Red slabs--MC
It has long been my view that I should not have been born. Having been born, life has lived up to my view that I should not been born.
Of course, there has never been anything dramatically wrong with my life just as there has never been anything particularly spectacular about it. One wakes up, does things and goes to sleep.
I always think of two verses when I think of my view that I should not have been born.
One is by Ibrahim Zauq (1790-1854) and it is one of the most memorable poetic-philosophical constructs of all time.
लाई हयात आये
क़ज़ा ले चली चले
न अपनी ख़ुशी आये
न अपनी ख़ुशी चले
Life brought me here
Death took me away
I came without my consent
Without my consent I went away
--Ibrahim Zauq
The other one is by the Pakistani poet Ehsan Danish (1914-1982). It goes:
ज़िंदगी बीत रही है दानिश
एक बेजुर्म सज़ा हो जैसे
Life goes on, Danish
As if it was a sentence without a crime
--Ehsan Danish
I used to broach the subject of being born with my mother Snehlata. I would occasionally ask her, “What was the need for you to conceive me? You could have easily done without giving me birth.”
Know this. I would say this conscious that who she was conceiving and giving birth to was as much a matter of chance as the fact that it would turn out to be me who would ask such questions.

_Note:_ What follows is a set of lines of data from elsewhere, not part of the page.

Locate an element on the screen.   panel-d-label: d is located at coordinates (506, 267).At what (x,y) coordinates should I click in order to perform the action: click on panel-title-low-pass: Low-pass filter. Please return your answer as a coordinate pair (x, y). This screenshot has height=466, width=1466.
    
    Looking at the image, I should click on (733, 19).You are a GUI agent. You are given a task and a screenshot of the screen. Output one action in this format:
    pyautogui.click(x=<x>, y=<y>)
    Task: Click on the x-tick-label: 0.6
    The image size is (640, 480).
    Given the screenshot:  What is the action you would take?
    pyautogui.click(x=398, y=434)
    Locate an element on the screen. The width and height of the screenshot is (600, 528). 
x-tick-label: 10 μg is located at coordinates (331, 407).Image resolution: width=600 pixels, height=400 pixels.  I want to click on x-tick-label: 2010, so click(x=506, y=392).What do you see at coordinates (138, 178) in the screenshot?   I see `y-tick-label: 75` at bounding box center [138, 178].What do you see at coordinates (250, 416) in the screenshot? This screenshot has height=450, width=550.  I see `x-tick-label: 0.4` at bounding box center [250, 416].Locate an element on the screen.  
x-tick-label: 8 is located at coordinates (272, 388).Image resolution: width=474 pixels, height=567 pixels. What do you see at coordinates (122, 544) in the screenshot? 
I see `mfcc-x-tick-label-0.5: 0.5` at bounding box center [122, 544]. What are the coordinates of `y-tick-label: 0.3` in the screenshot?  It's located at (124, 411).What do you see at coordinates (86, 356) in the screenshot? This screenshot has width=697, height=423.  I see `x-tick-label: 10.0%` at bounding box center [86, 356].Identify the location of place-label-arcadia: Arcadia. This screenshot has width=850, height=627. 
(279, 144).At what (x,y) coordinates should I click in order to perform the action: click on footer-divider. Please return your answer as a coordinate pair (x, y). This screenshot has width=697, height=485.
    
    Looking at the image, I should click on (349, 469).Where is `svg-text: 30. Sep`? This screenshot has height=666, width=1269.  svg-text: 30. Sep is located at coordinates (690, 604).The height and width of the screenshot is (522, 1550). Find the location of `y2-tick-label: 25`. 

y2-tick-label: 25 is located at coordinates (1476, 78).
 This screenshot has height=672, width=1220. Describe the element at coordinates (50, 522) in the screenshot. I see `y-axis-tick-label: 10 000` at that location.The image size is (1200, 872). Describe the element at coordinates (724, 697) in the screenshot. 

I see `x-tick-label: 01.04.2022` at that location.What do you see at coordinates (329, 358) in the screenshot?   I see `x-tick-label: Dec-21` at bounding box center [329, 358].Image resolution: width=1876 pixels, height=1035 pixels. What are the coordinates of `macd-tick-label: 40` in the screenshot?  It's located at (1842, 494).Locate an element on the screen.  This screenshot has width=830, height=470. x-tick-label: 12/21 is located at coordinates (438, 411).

She would be both amused and bemused by my question which eventually became just rhetorical. My point was after giving birth to my eldest brother Trilochan and sister Pallavi, Snehlata and my father Manhar could have done without more babies. They did not and the result is that you have to read such drivel.
As I enter the twilight of my life, my teenage conviction that I bring nothing of consequence to the human discourse has been proven accurate year after year. It has mostly been a tangential life that changed fuckall in the universe. I say this in the context of the fact that no one changes anything in the universe. We all eventually lead lives of futility and inconsequentiality.